All this, the reader will remark, was seen from the top of a stage-coach on a drenching wet day! What wonderful powers of observation he must have! The penciller next treats us to a song, descriptive of an Irish cabin, which he tells us was sung for him by one of the most beautiful women he saw in Ireland. His memorable arrival in Drogheda is thus described:—

“As we drove into Drogheda, we entered a crowd, which I can only describe as suggesting the idea of a miraculous advent of rags. It was market-day, and the streets were so thronged that you could scarce see the pavement, except under the feet of the horses; and the public square was a sea of tatters. Here and all over Ireland I could but wonder where and how these rent and frittered habiliments had gone through the preparatory stages of wear and tear. There were no degrees—nothing above rags to be seen in coat or petticoat, waistcoat or breeches, cloak or shirt. Even the hats and shoes were in rags; not a whole covering, even of the coarsest material, was to be detected on a thousand backs about us: nothing shabby, nothing threadbare, nothing mended, except here and there a hole in a beggar’s coat, stuffed with straw. Who can give me the genealogy of Irish rags? Who took the gloss from these coats, once broadcloth? who wore them? who tore them? who sold them to the Jews? (for, by the way, Irish rags are fine rags, seldom frieze or fustian). How came the tatters of the entire world, in short, assembled in Ireland? for if, as it would seem, they have all descended from the backs of gentlemen, the entire world must contribute to maintain the supply.”

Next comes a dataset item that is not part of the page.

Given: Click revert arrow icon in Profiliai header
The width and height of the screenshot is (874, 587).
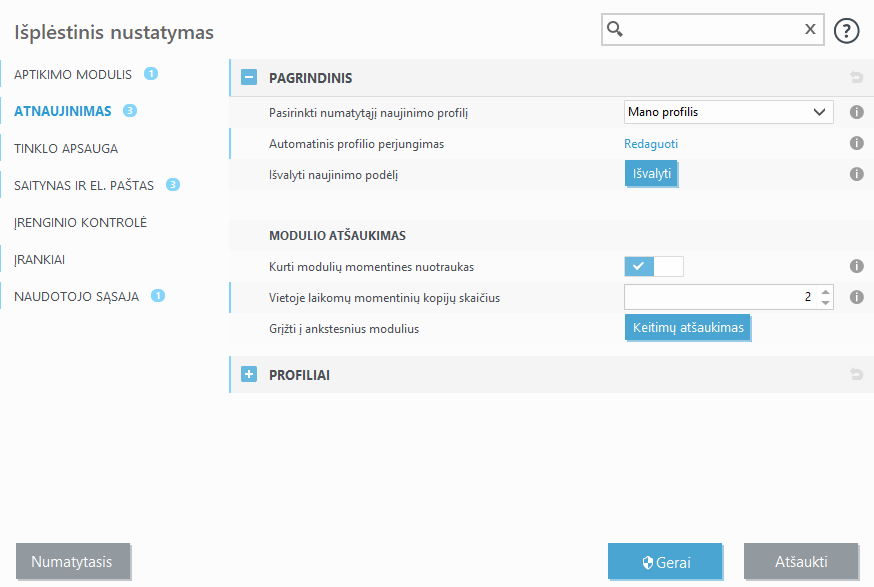Looking at the screenshot, I should coord(856,375).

Readers, such of you as have been in Drogheda, did you ever see any thing like this? People of Drogheda, do you recognise yourselves in this picture here drawn of you? We are sure you cannot. But he is not done with you yet. He had been rather unlucky in the pursuit of his favourite subjects for study in Belfast—namely, the beggars; but this disappointment was atoned for in Drogheda. He describes them thus:—

“I had been rather surprised at the scarcity of beggars in Belfast, but the beggary of Drogheda fully came up to the travellers’ descriptions. They were of every possible variety. At the first turn the coach made in the town, we were very near running over a blind man, who knelt in the liquid mud of the gutter (the calves of his legs quite covered by the pool, and only his heels appearing above), and held up in his hands the naked and footless stumps of a boy’s legs. The child sat in a wooden box, with his back against the man’s breast, and ate away very unconcernedly at a loaf of bread, while the blind exhibitor turned his face up to the sky, and, waving the stumps slightly from side to side, kept up a vociferation for charity that was heard above all the turmoil of the market place. When we stopped to change horses, the entire population, as deep as they could stand, at least with any chance of being heard, held out their hands, and in every conceivable tone and mode of arresting the attention, implored charity. The sight was awful: old age in shapes so hideous, I should think the most horrible nightmare never had conceived. The rain poured down upon their tangled and uncovered heads, seaming, with its cleansing torrents, faces so hollow, so degraded in expression, and, withal, so clotted with filth and neglect, that they seemed like features of which the very owners had long lost, not only care, but consciousness and remembrance; as if, in the horrors of want and idiotcy, they had anticipated the corrupting apathy of the grave, and abandoned every thing except the hunger which gnawed them into memory of existence. The feeble blows and palsied fighting of these hag-like spectres for the pence thrown to them from the coach, and the howling, harsh, and unnatural voices in which they imprecated curses on each other in the fury of the struggle, have left a remembrance in my mind, which deepens immeasurably my fancied nadir of human abandonment and degradation. God’s image so blasted, so defiled, so sunk below the beasts that perish, I would not have believed was to be found in the same world with hope.”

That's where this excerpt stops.